Ma il maggiore sforzo finanziario che Marconi express metterà in campo per rispettare le condizioni dettate dalle banche riceverà più di un aiutino. In primis da Rete ferroviaria italiana, che concederà un finanziamento di 5,5 milioni di euro per rendere compatibili al 100% i lavori del People mover con l’Alta velocità e «prevenire le conseguenti nuove interferenze con le attività ferroviarie». Per esempio migliorando l’inserimento del capolinea della monorotaia sul piano di superficie della stazione dell’Alta velocità, ma anche modificando la tempistica dei cantieri in modo da non interrompere il traffico su binari. A questo si aggiungeranno delle condizioni contrattuali più favorevoli previste, per l’appunto, dalle nuove modifiche al contratto di concessione.

A partire dalla sua durata, visto che a Marconi express verranno concessi 5 anni in più di gestione della monorotaia, portando la scadenza della quarantennale concessione alla futuristica data del 3 giugno 2049. Un altro aiutino arriverà sul fronte dei biglietti. Finora ci si era fermati a 7,50 euro, ma il nuovo piano economico e finanziario consente a Marconi express di incrementare di 55 centesimi euro la tariffa a partire dal secondo anno di esercizio dell’opera (il 2019), portando dunque il biglietto oltre la soglia (psicologica) degli 8 euro. Senza dimenticare che la società potrà contare sui ricavi garantiti dalla sfruttamento pubblicitario delle stazioni e sulla linea, oltre che da eventuali attività commerciali che verranno poste nelle fermate della monorotaia veloce. Vengono inoltre modificate le curve di traffico in base alle quali, a seconda del livello di passeggeri per anno, il Comune di Bologna sarà chiamato a sborsare di tasca sua un contributo a Marconi express. O a partecipare agli utili ottenendo un quarto dei ricavi eccedenti.

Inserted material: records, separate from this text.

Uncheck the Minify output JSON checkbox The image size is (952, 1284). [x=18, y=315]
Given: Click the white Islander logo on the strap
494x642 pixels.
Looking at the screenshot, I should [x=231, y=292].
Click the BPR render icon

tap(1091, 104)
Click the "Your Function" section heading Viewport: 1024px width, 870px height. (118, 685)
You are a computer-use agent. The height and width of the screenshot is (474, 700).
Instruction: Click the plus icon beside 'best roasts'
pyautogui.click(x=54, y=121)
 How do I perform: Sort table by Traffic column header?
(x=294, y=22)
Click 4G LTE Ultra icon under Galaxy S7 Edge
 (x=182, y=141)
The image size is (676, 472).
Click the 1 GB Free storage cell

Il Comune garantirà di tasca propria i primi 17 anni di attività del People mover, 2018-2035 contro il periodo 2013-2031 inizialmente previsto, sborsando fino a un massimo di 1,4 milioni di euro all’anno. Prendiamo il 2018, anno in cui l’opera dovrebbe essere già attiva: se i passeggeri non saranno almeno 1,1 milioni il Comune dovrà risarcire Marconi express. Un contributo di gestione che andrà avanti, con una curva crescente di traffico, fino agli 1,4 milioni di passeggeri previsti nel 2035. Viceversa, se il traffico sulla monorotaia dovesse superare le previsioni più ottimistiche fatte finora, Palazzo d’Accursio avrà diritto al 25% dei ricavi eccedenti. Un sistema che in questo caso andrà avanti fino al 2049, anno in cui il Comune guadagnerà un quarto del valore di ogni biglietto staccato dopo i primi 1.400.300 passeggeri.

Le tempistiche dei cantieri sono quelle indicate qualche mese fa dalla presidente di Marconi Express Rita Finzi. Avvio dei cantieri nel 2015 (difficile che accada questo mese, come sperava Finzi), lavori per circa 36 mesi e monorotaia attiva nel 2018. Sempre se tutto andrà senza intoppi, al contrario di quanto è accaduto più o meno nell’ultimo decennio.